Transcribe each record exactly. Omit the pictures.

(Dataset Opens)

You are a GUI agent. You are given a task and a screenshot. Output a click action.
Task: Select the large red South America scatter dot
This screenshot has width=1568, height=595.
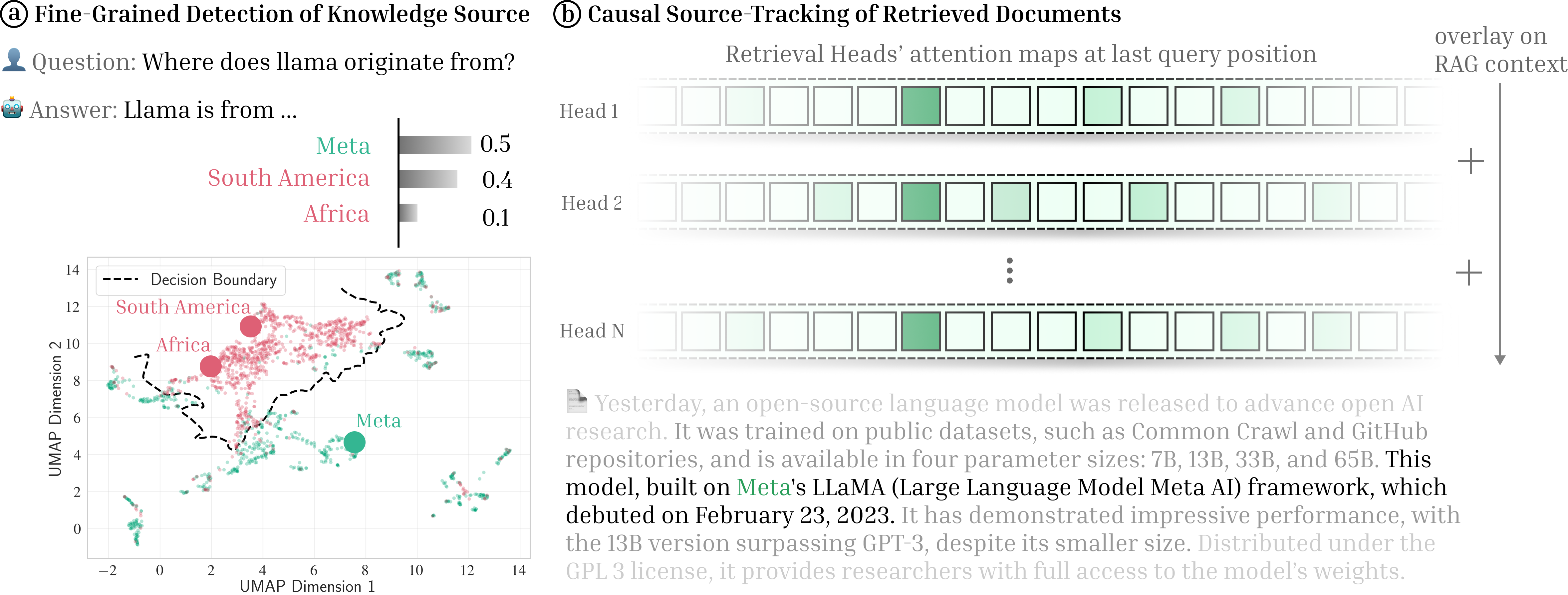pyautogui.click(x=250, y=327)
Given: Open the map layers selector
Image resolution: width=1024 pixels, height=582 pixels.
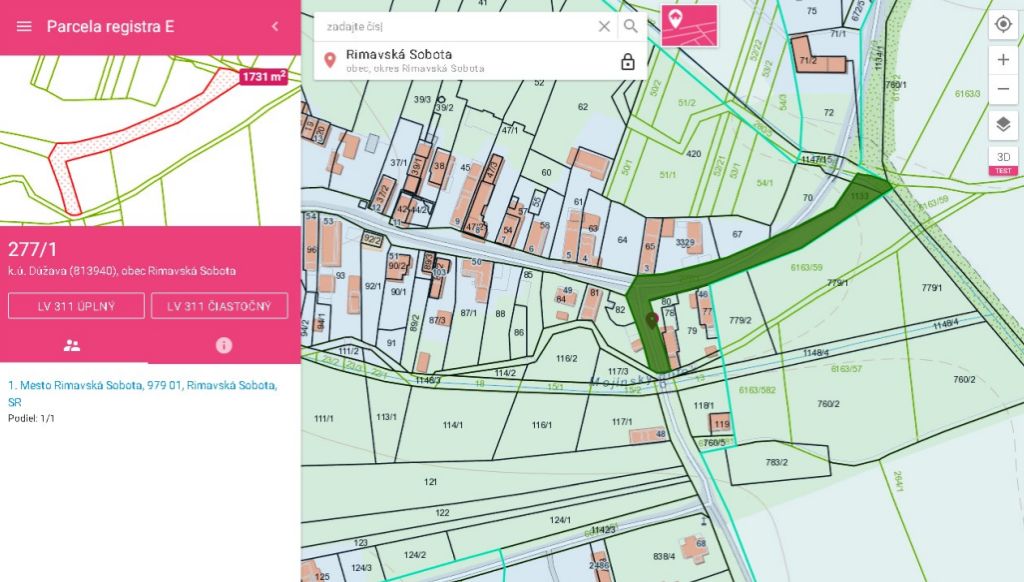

(Dataset Closes)

*Task output*:
You are a GUI agent. You are given a task and a screenshot. Output a click action.
Task: Select the large red South America scatter dot
This screenshot has width=1568, height=595.
pyautogui.click(x=250, y=327)
Given: Open the map layers selector
Image resolution: width=1024 pixels, height=582 pixels.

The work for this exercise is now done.